Acabei há pouco “A Sombra do Vento” de Carlos Ruiz Zafón, uma obra absolutamente fantástica…
Daniel Sempere, um jovem sem mãe, nascido na época após o fim da Guerra Civil espanhola, mora com o seu pai, um alfarrabista, na cidade de Barcelona.
Um dia, o pai leva-o ao cemitério dos livros esquecidos, um armazém, guardado por um velhote com cara de diabrete que encerra no seu interior todos aqueles livros que o mundo esqueceu. Daniel tem ainda a oportunidade de escolher um livro, um qualquer, por ser esta a sua primeira visita a este lugar. O Jovem escolhe “A Sombra do Vento” de Julian Carax, um livro que o deixa fascinado desde o primeiro momento e pelo qual começa a nutrir uma verdadeira obsessão. Procura então outras obras deste autor e descobre que não existem pois uma personagem misteriosa dedica-se a queimar todos os exemplares escritos por Julian Carax. Aguçado pela intriga Sempere procura desvendar a história sobre este autor misterioso, que embora nascido em Barcelona morava em Paris, ganhando a vida como pianista num bordel.
Devo dizer que este livro tem tudo o que uma boa história deve ter: um mistério por desvendar, romances temporalmente dispares mas historicamente paralelos, personagens carismáticas e pelas quais é impossível não nos apaixonarmos, uma (ou duas) femme fatale e algumas tiradas geniais, vindas da boca de um sem-abrigo desavergonhado e inteligente, tudo isto passado numa cidade maravilhosa como é Barcelona, em ambientes entre o gótico e o noir… Com o bónus de toda a trama se desenrolar em torno do poder dos livros…
O final é perfeito e a explicação de todas as situações extremamente coerente.
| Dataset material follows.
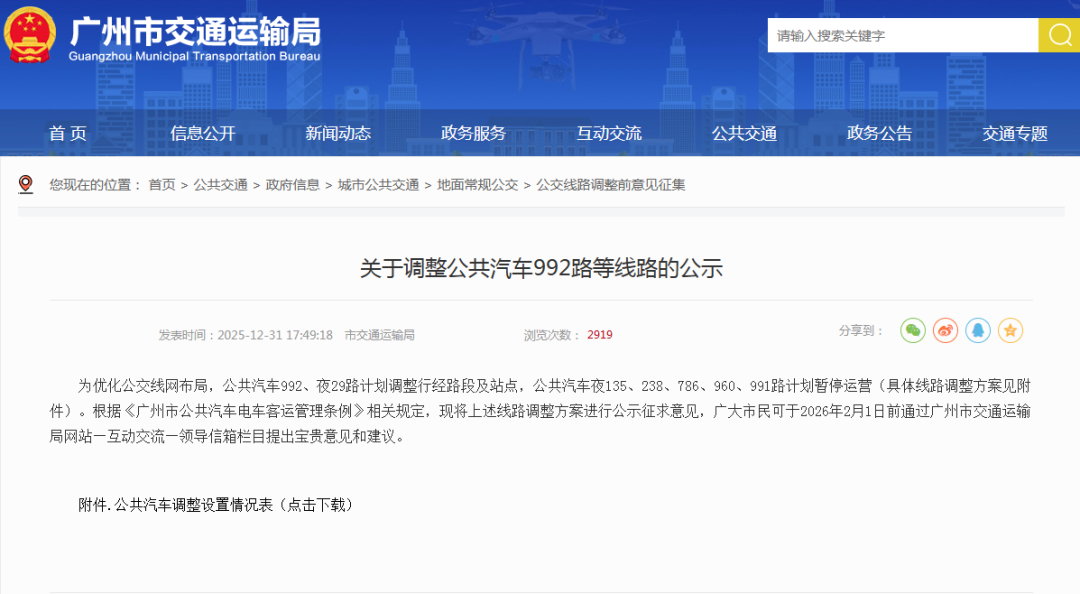Share the article via Weibo icon

945,330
Um livro que me deixou agarrada desde o primeiro paragrafo (que é o mínimo que se pode dizer de um livro em que, sensivelmente a meio, se pode ler da boca da personagem principal, “Mal eu sabia que daí a uma semana estaria morto”)
Devo dizer que fiquei aos pulos quando li não-sei-onde que este era apenas um de vários livros do mesmo autor tendo como pano de fundo Barcelona.
Repetindo o que já escrevi no post-anterior (e ainda bem que assim é) considero este um livro que ninguém deve deixar de ler.